=== Directions ===
Reproduce verbatim, line by line, everything from the line containing "7. Hot sauce collection (31, 374)" to the last line of the listing below; add nothing.

=== Material for this exercise ===
··········

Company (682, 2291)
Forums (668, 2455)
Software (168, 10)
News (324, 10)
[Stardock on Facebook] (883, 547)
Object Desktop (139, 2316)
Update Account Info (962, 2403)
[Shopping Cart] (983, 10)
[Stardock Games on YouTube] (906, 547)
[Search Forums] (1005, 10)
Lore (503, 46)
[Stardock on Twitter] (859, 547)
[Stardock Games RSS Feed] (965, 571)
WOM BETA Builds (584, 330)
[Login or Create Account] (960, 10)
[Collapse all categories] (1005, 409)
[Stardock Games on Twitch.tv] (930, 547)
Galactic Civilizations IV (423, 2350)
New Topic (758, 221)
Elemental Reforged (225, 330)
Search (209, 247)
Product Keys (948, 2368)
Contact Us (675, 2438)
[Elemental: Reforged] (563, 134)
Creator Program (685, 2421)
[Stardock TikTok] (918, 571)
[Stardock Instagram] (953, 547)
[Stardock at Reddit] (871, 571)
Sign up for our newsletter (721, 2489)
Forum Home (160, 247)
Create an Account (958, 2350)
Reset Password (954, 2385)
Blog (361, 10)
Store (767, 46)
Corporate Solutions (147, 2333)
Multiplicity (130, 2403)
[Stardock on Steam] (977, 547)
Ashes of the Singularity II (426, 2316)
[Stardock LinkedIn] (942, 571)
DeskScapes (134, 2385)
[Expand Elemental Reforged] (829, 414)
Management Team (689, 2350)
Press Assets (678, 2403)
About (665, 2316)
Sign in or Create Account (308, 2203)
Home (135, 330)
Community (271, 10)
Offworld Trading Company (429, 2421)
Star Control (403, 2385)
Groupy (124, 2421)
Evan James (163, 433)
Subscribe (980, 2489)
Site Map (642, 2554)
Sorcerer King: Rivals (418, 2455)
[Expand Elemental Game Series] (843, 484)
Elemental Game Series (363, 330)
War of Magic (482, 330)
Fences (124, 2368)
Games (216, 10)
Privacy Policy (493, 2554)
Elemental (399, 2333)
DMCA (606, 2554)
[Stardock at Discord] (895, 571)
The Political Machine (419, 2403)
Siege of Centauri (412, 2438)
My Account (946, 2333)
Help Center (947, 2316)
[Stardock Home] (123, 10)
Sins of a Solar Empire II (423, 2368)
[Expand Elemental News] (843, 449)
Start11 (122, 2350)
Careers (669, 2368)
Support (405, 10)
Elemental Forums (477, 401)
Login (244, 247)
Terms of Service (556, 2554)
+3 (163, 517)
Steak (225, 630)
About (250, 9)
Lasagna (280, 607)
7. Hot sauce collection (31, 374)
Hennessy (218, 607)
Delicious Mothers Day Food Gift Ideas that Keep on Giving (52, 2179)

··········

=== Task answer ===
7. Hot sauce collection (31, 374)
Hennessy (218, 607)
Delicious Mothers Day Food Gift Ideas that Keep on Giving (52, 2179)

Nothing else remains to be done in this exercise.